# building up to 200 miles



## upandover (26 May 2011)

Hi,

So I'm wanting to raise some cash for a charity, and raise some awareness through that, and my natural plan would be to cycle. because I feel it has to be big, I've looked at various options, and the one I'm favouring at the moment is from Liverpool (where I'll be living), to the UK office of www.Stopthetraffik.org, (see that clever plug!). That's about 200 miles.

So far I've done a few 50 and 60's, and one ride, on my own to Cambridge from B'ham, which was around 113. I've not been cycling as much recently though, and so I'm checking my fitness level this weekend with a 55 mile ride partway to Liverpool.

If I went for the end of September, it would give me around 15 weeks to prepare. In terms of what i could train to do, and if I put a training plan in place, am I massively overreaching, or might it be possible? I have a tendancy to overreach, is 200 simply to far for one ride. I'm thinking it would take 17 hours, as previously I've averaged round 12-13mph including stops.

Thanks
Steve

ps- anyone fancy this, or sections of this?


----------



## perplexed (26 May 2011)

Hello...

Never done this distance, so I can't advise. Sounds intriguing though!

You don't actually say where the office you are cycling to is. Folks may be able to help if they have an idea where you're aiming for, due to terrain etc.

Have fun!


----------



## PpPete (26 May 2011)

Take it gently, spend as much time on the bike as possible between now and September - you'll be fine.


----------



## upandover (26 May 2011)

Thanks Guys.

I didn't notice I hadn't mentioned the address, it's from Liverpool to Waterloo, London. The direct route should go near runcorn, cannock, tamworth, Rugby, and into London.

It's encouraging to have some indications it's possible, including on a PM. I'm looking forward to a ride on Sun to see how I do with the 55, see how far I think I've got to go.

Cheers
Steve


----------



## JonnyBlade (26 May 2011)

I'm working up to 165 a day for 4 days and those long miles can be hard miles but 200 in a day is an immense effort. Hat off to you


----------



## sabian92 (27 May 2011)

upandover said:


> Thanks Guys.
> 
> I didn't notice I hadn't mentioned the address, it's from Liverpool to Waterloo, London. The direct route should go near runcorn, cannock, tamworth, Rugby, and into London.
> 
> ...



I may ride with you if you come through Runcorn. I live there, so if you are looking for a partner for a 10 mile pootle, I'm game!


----------



## upandover (1 Jun 2011)

HI Sabian, 

Excellent, that sounds good.

I did a good 60 miles on Sunday, at a real average on 15ph (3:58 with a break, for 59.9 miles), and aside from sorting the position on my new bike, it wasn't to bad. Then I did 22 miles the next day on full knobbly tyres, with a hurt Achilles tendon (that positioning thing!)

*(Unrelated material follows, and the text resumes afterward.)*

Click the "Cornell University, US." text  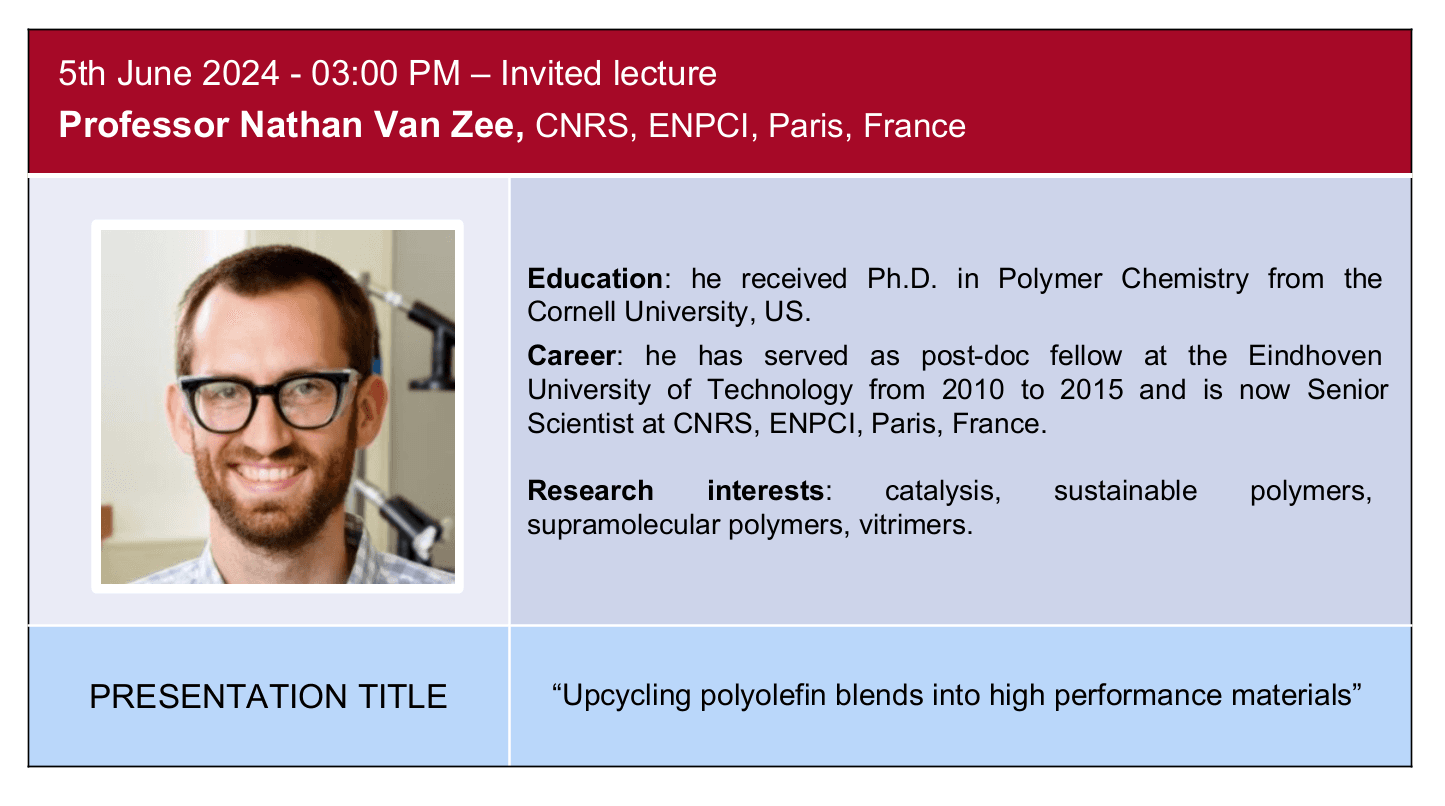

I'm looking at routes, or alternatives taking in some schools we're linked with. I'm starting training, and I'll post some more once we've got a route planned...

Cheers
Steve


----------



## RedRider (2 Jun 2011)

Good luck with that, Steve and nice work on the plug. 200miles/day is beyond my experience.

I'm looking at going Waterloo, London to Waterloo, Liverpool later this year but over three days and via Oxford, Worcester and Shrewsbury-ish.


----------



## donnyjnk (2 Jun 2011)

planning a ride from doncaster to mount snowdon then up it for yorkshire air ambulance. we are mixing it up with hill training on the mtb s then road distance and building it up. one of the main pieces of advice I find on here is the diet and determination you are going to need. I am ex forces so I know my limits and whats needed when it doesn't go to plan. Enjoy it and don't try it all in a day. good luck mate there should be more like us then the country wouldn't be in the state its in


----------



## deckertim (2 Jun 2011)

I did my first 200 miler recently. I built up to this by doing regular rides on a monthly basis of 100 miles. I did mine when I did a recent 300km Audax ride. There were people of all ages (although a lot were over 50) and sizes and apart from one or two retirements due to mechanicals I believe everyone got round. I cycled home at the end to complete the 200 miles, luckily it was 10 miles of mostly downhill riding. 

I would make sure you eat and drink enough on the way round as you will be consuming a lot of calories. It will also help if you have some people doing parts of the ride with you. I am sure you will be able to do it, so best of luck. 17 hours should be a relatively comfortable pace, but be prepared to take longer. You will also need to think about lighting as you will be doing part of this in the dark.


----------



## upandover (2 Jun 2011)

Thanks Guys


----------



## Slaav (2 Jun 2011)

upandover said:


> Thanks Guys



Without hijacking and talking about 'me' again, the following may be useful!

My longest ever ride until two weeks ago was 44 miles over mixed and undulating terrain.

Over 3 days, I managed 230 miles with middle day being 108 miles. Previous PB was the day before, i.e. day 1 at 60ish miles.

To be honest, some were flagging enormously on the 108 mles but I felt OK as I was riding within my 'touring' comfort zone. Our guide explained that in his opinion, with proper nutrition and fuelling, everybody has a 'go all day' speed. FInding that seems to be key?

Now I am 100% a newbie so don't take this at face value and I have no doubt that 200 will be way more than twice as hard as 100 but if you go slightly slower and find that 'all day pace' you can do it with that amount of time and prep.

If you can bag a couple of 100 mile days beforehand in training which seems to be the plan; go for your big ride at 130-140 miles (Assuming the logic follows for Marathons as it does for endurance cycling and rowing etc) and the momentum of the day will allow your brain to kick in and override everything once you get into the 'home straight'.

I know from Uni days that if you have given 100% of everything in the tank, and then find out you only need to pull 25 more strokes (despite being totally empty) it can be done!

Take it easy(ish) and I am sure you can manage it!

Good Luck

 

ps - Would you ever give up with 10 or 15% of the distance to go?


----------



## HLaB (3 Jun 2011)

The most I've done is 150 miles at a slightly higher pace, I'm sure 200miles is perfectly feasible at a slower pace with plenty of nutrition. Good luck :-)


----------